Yeah, Part of it is where your at. $100-125 per hour are places that don't snow much, I would guess. $1,000 pr hour, look at the source and go read some of his other posts, you will soon find out the truth there. I would guess where you are the prices might be driven down a little buy the fact that there are 100's of joe 6-packs doing it for peanuts, because your plowing every other night. $40 per hour for my truck and $45 per hour for my skidloader, they can sit in a warm toasty garage and stay clean and less used!


----------



## NICHOLS LANDSCA (Sep 15, 2007)

We've only averaged 15 events per year for the last 5 years.


----------



## bribrius (May 5, 2007)

you get over a hundred a hour here by plowing driveways and little lots. picking and choosing carefully. And then how many hours can you fill before you run out of drives or get your route too long? 
as far as making a grand a hour, if i could make that i would dump the chevy and put a snoway on a awd porsche.


----------



## kcplowmata (Sep 15, 2007)

quit bidding by the hour. bid by the job. contract or sub contract. here we 55 dollars min for a drive it takes 15 mins tops. so if you do it by the hour it wouldnt be worth it. same goes for commerical. i got one lot that pays 100 dollars and we are out in 20 mins.


----------



## ducatirider944 (Feb 25, 2008)

bribrius;613705 said:


> you get over a hundred a hour here by plowing driveways and little lots. picking and choosing carefully. And then how many hours can you fill before you run out of drives or get your route too long?
> as far as making a grand a hour, if i could make that i would dump the chevy and put a snoway on a awd porsche.

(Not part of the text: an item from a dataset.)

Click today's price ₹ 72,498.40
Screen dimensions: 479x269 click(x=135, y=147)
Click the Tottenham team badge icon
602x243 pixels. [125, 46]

You told me you had one on order bri


----------



## big acres (Nov 8, 2007)

NICHOLS LANDSCA;613630 said:


> I read about all these guys charging $100-$1,000/hr for a truck. I guess MN is poor if you can get $65/hr you are doing REALLY well, there are guys and large companies charging $40-$45/hr. I just don't get it. My buddy just found out he didn't get a job he's been doing for 8 years. He was at $60 for a truck $75 for a skid and $140 for his loader. Winning bid was $40 truck $45 skid and $80 loader. It's fn crazy


Nichols... I have a file drawer full of big competitors contracts. Some of them actually hide the aditional charge of the OPERATOR for this truck as a seperate line item at the bottom. But yes, these hourly rates are complete BS. This year, people will be paying closer attention, and with technology.... personally, I would check security tapes of the lot if I were a manager.

"So I see your truck arrived at midnight and left at 2am, and you billed me for 5 hours?... I'll send you the $80 immediately... please be more accurate as you lose money for the rest of this season"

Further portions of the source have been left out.